DATA TO PROCESS |
════
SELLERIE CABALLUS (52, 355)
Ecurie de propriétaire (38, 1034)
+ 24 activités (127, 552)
════
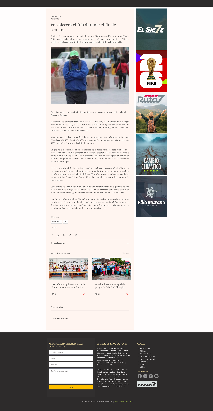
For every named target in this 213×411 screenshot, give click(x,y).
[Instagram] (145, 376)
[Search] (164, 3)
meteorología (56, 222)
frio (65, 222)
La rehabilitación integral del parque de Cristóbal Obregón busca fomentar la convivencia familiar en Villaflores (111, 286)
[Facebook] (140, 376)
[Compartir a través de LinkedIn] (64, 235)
════
WHAT YOU NEED TO DO |
Please show every line of the records that contains the string "screenshot", and treat uppercase and lowercase as different.

COMPLETE RESPONSE |
For every named target in this 213×411 screenshot, give click(x,y).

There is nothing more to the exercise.